Diplomasi pertahanan sendiri belum merupakan sebuah studi yang mapan. Awal diksi diplomasi pertahanan muncul di tahun 1995 oleh Kementerian Pertahanan Inggris untuk menamakan aktivitas kementeriannya dalam berdiplomasi kepada mitranya di negara-negara ex-Pakta Warsawa di Eropa Timur pasca kolapsnya Uni Soviet di tahun 1991. Negara-nagara NATO memandang perlu adanya terobosan baru dalam diplomasi militer saat itu yang difokuskan pada pengiriman atase militer, pertukaran siswa militer dan ship visits. Kementerian pertahanan dari negara-negara NATO perlu saling bahu membahu menjalankan kampanye diplomasi persuasif kepada sejumlah kementerian pertahanan negara-negara ex-Pakta Warsawa agar beralih orientasi dari Rusia ke NATO.

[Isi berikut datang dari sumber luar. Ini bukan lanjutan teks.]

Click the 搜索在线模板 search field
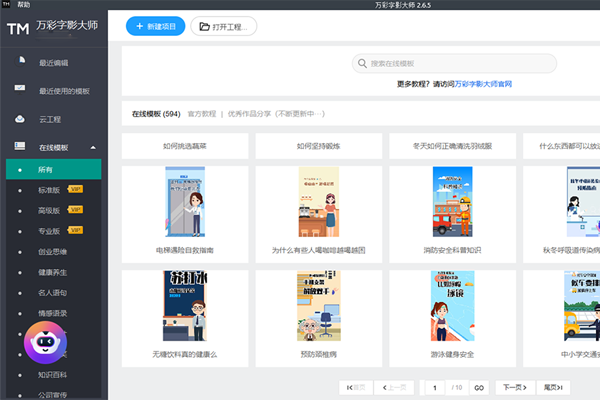600x400 pixels. (x=454, y=63)
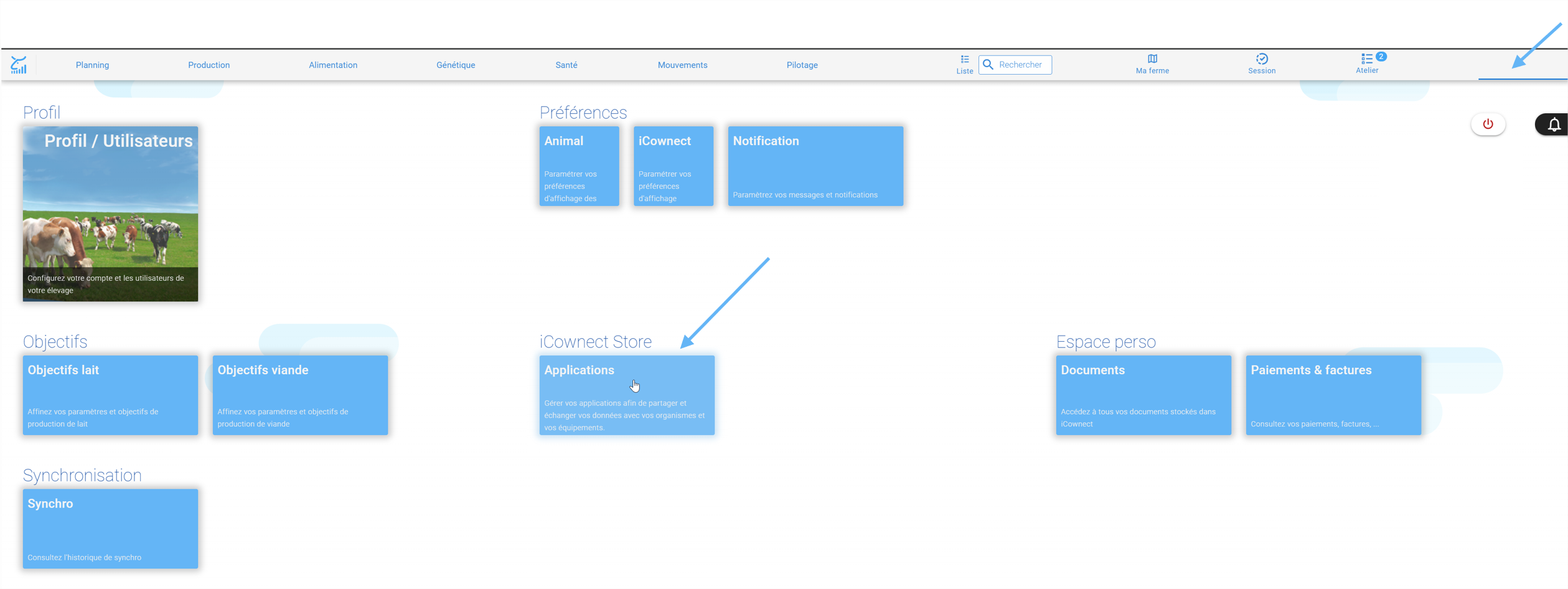
Task: Click the iCownect logo icon
Action: pos(19,65)
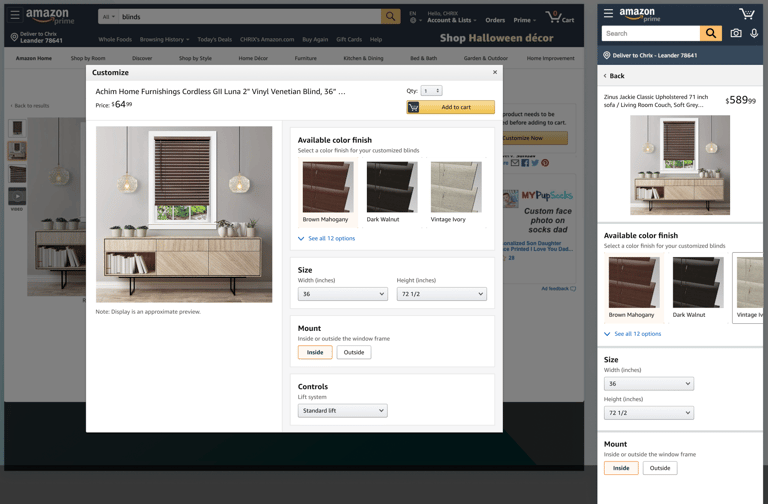Select Inside mount in Customize dialog
This screenshot has width=768, height=504.
[315, 352]
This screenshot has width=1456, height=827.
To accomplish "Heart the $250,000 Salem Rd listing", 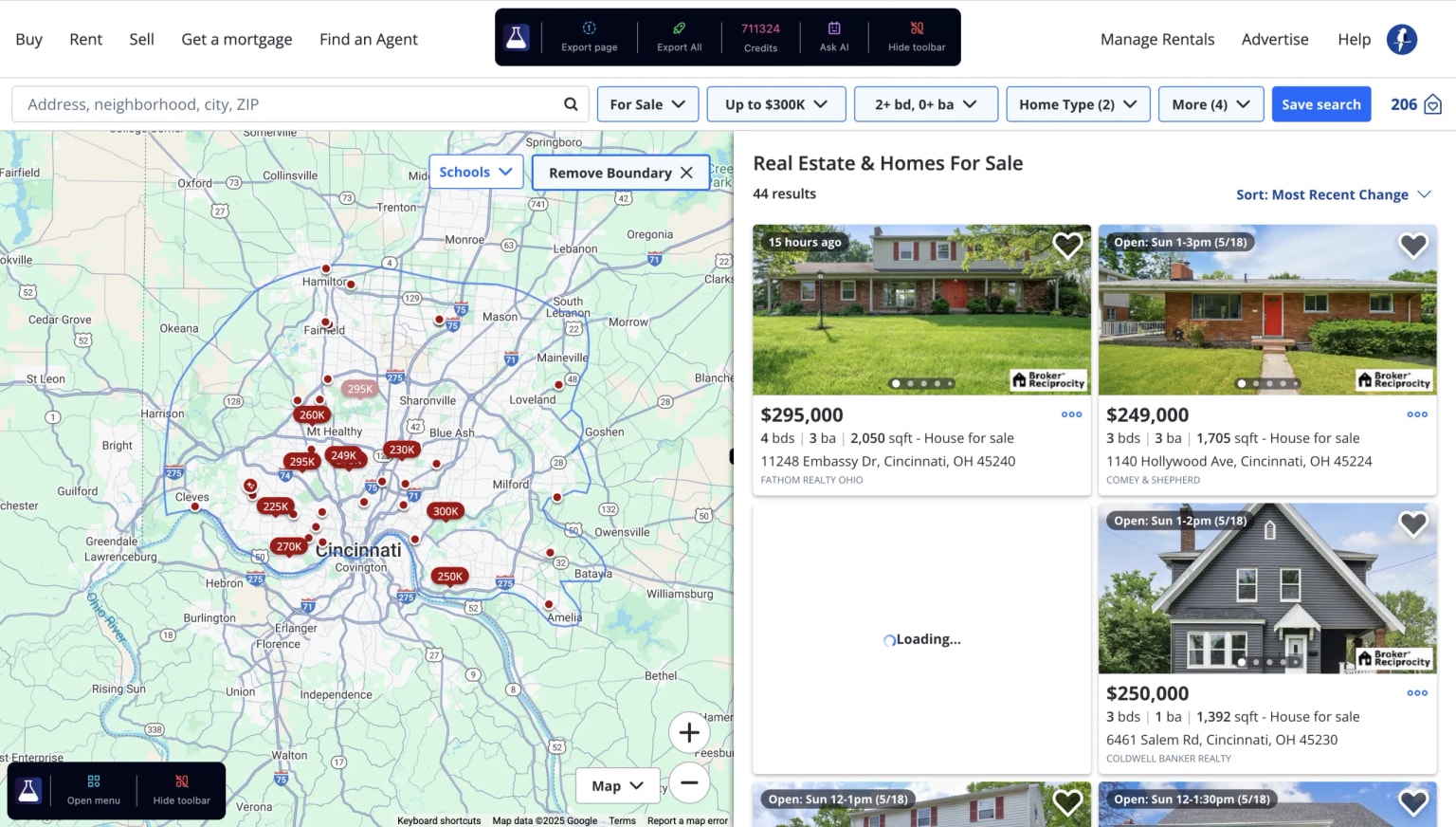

Tujuan dari upaya diplomasi di atas dilandasi oleh perimbangan kekuatan warisan Perang Dingin yang menghendaki perluasan wilayah yang pro-NATO di Eropa demi kestabilan keamanan. Merubah orientasi politik dari Rusia ke NATO bukanlah perkara sederhana. Karena negara-negara yang disasar akan menghadapi Rusia yang semula merupakan negara pengayom berubah menjadi negara potensi ancaman. Rusia yang perekonomiannya kolaps di tahun 1990-an suatu saat akan bangkit lagi dan berpotensi untuk mengintimidasi negara-negara kecil yang tidak sejalan di sekitarnya. Negara-negara kecil tersebut membutuhkan jaminan NATO untuk keamanannya jika berpindah polar ke NATO dan yang utama juga mendapatkan bantuan ekonomi dari Amerika Serikat dan/atau Uni Eropa.

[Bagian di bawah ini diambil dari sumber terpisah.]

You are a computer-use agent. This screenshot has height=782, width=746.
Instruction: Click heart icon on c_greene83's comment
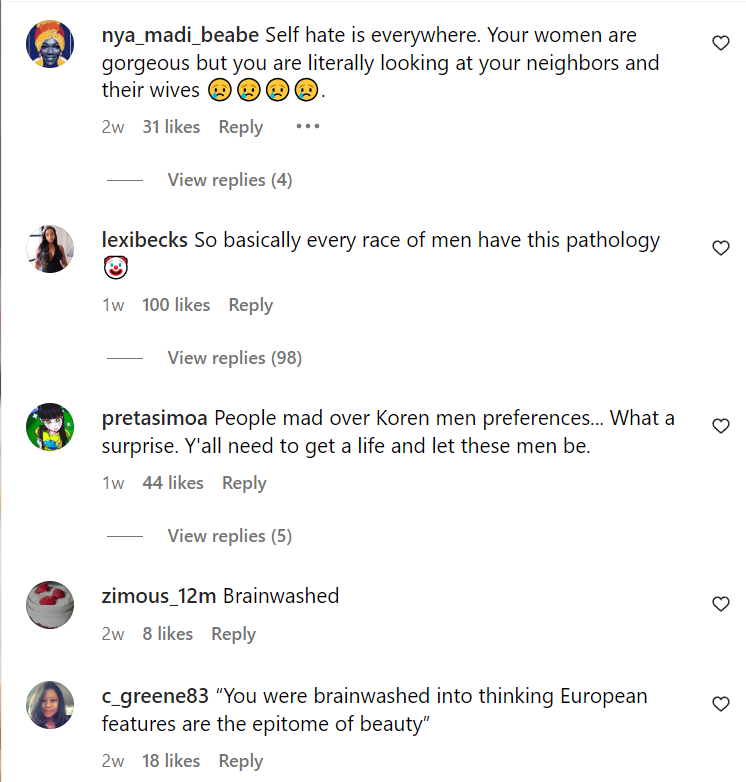pos(720,704)
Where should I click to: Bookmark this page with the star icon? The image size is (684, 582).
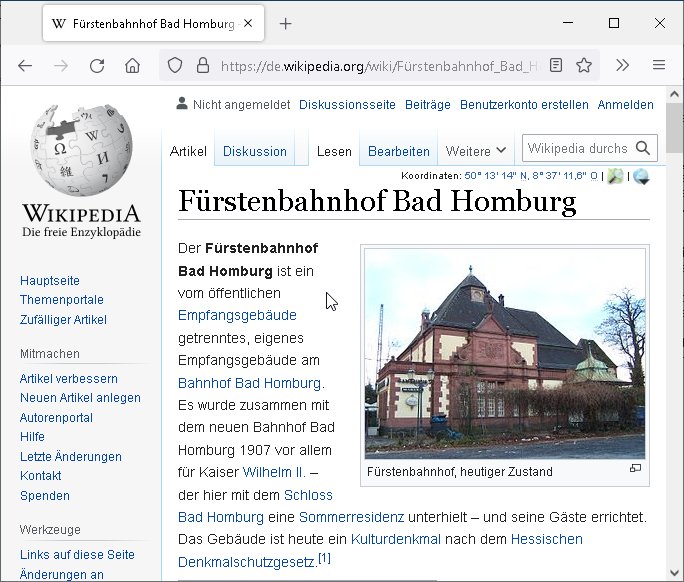pos(584,66)

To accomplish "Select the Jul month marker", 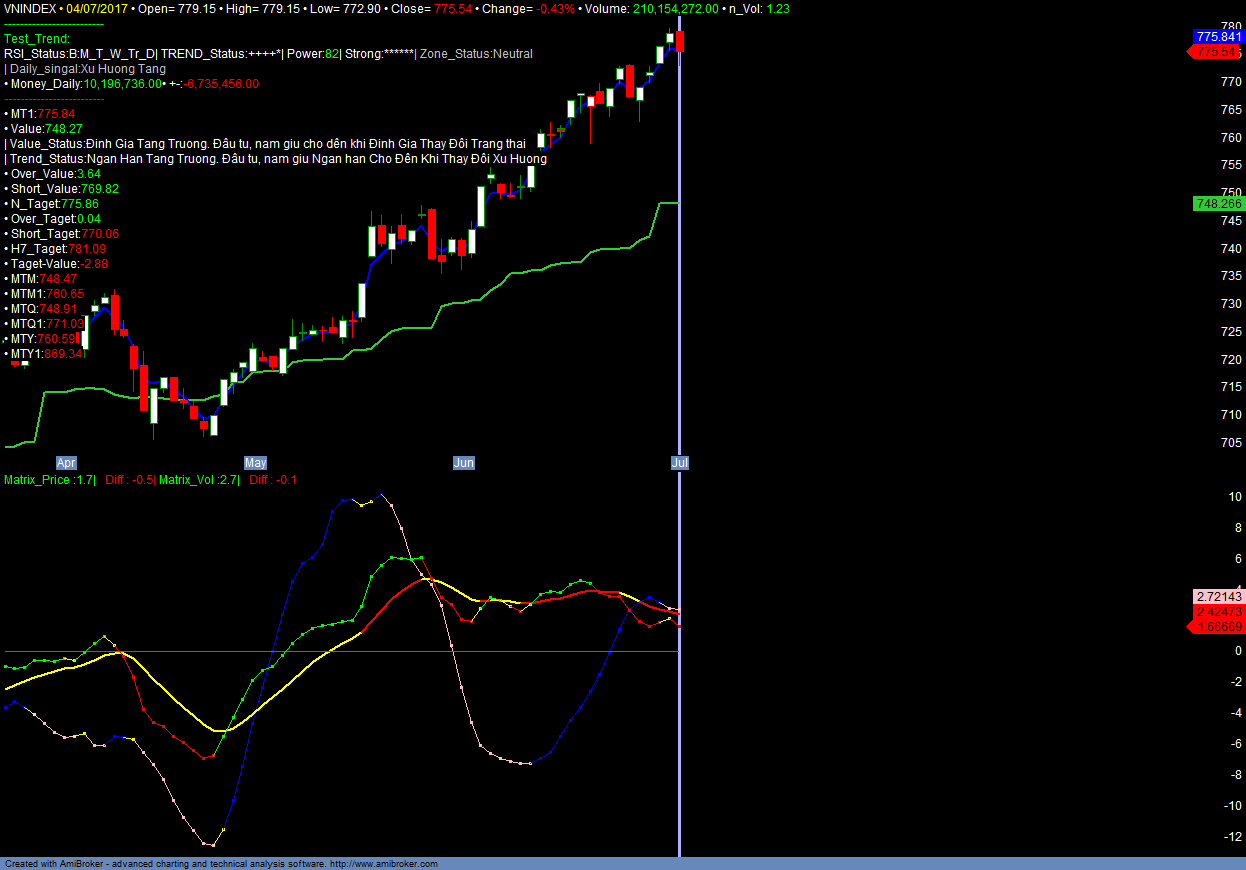I will (x=680, y=463).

Sektor ekonomi di Uni Eropa tidak selalu memandang baik dengan bergabungnya negara-negara ex-Pakta Warsawa jika akan membebani perekonomian Uni Eropa. Sehingga konsensus untuk merangkul negara-negara kecil tersebut di NATO sulit untuk terbangun. Karenanya NATO dan kementerian pertahanan negara-negara NATO memiliki alasan kuat untuk mengambil alih peran kementerian luar negeri yang “tersandera” sektor ekonomi di negara masing-masing dengan memanfaatkan segenap sumber daya yang mampu dikelolanya untuk berusaha mendekati negara-negara ex-Pakta Warsawa tersebut. Sejarah mencatat masuknya lima gelombang penambahan anggota NATO, yaitu di tahun 1999 (Republik Czech, Hongaria, dan Polandia); tahun 2004 (Bulgaria, Estonia, Latvia, Lithuania, Romania, Slovakia, dan Slovenia); tahun 2017 (Montenegro) dan tahun 2020 (Macedonia Utara) ke NATO dan akhir ke Uni Eropa. Hal itu merupakan keberhasilan diplomasi pertahanan (walau dari sektor ekonomi, belum dapat dianggap pencapaian).

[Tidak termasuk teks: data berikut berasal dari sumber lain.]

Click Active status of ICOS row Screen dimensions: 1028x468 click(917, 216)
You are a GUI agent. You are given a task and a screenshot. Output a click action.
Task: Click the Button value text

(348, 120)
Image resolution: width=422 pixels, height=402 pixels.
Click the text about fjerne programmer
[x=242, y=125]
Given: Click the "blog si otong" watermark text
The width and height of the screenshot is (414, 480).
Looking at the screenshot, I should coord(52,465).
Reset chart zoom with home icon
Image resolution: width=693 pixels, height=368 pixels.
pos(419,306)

Berkaca dari apa yang dilakukan NATO di atas, kemudian teringat pada pertanyaan sebelumnya di awal tulisan ini, yaitu untuk apa (dalam bahasa latinnya Quid Enim) diplomasi pertahanan Indonesia di bawah kepemimpinan Prabowo? Yang jelas tujuan Prabowo berbeda dengan NATO. Konteks pertahanan Indonesia saat ini tidak sama dengan yang dihadapi NATO. Bahwa konteks yang Indonesia saat ini hadapi adalah kemungkinan perang dalam 25 tahun mendatang dan ancaman aktual terhadap Indonesia bisa muncul kapanpun dengan berbagai bentuk.

Jika dianalisis lebih mendalam, ketegangan antara Amerika Serikat (AS) dan China saat ini di Indo-Pasifik sesungguhnya bukan karena masalah perbatasan atau didominasi isu kebebasan bernavigasi di Laut Cina Selatan maupun Laut Cina Timur. AS pertama kali menganggap China sebagai ancaman sejak tahun 1949, manakala Partai Komunis China mengalahkan pemerintahan Kuomintang Pimpinan Chiang Kae-Shek yang didukung AS. Apa yang dilakukan AS saat ini terhadap China adalah warisan dari Perang Dingin di era Presiden Harry Truman sebagai strategi pembendungan (containment strategy) terhadap komunisme yang berlangsung hingga kini.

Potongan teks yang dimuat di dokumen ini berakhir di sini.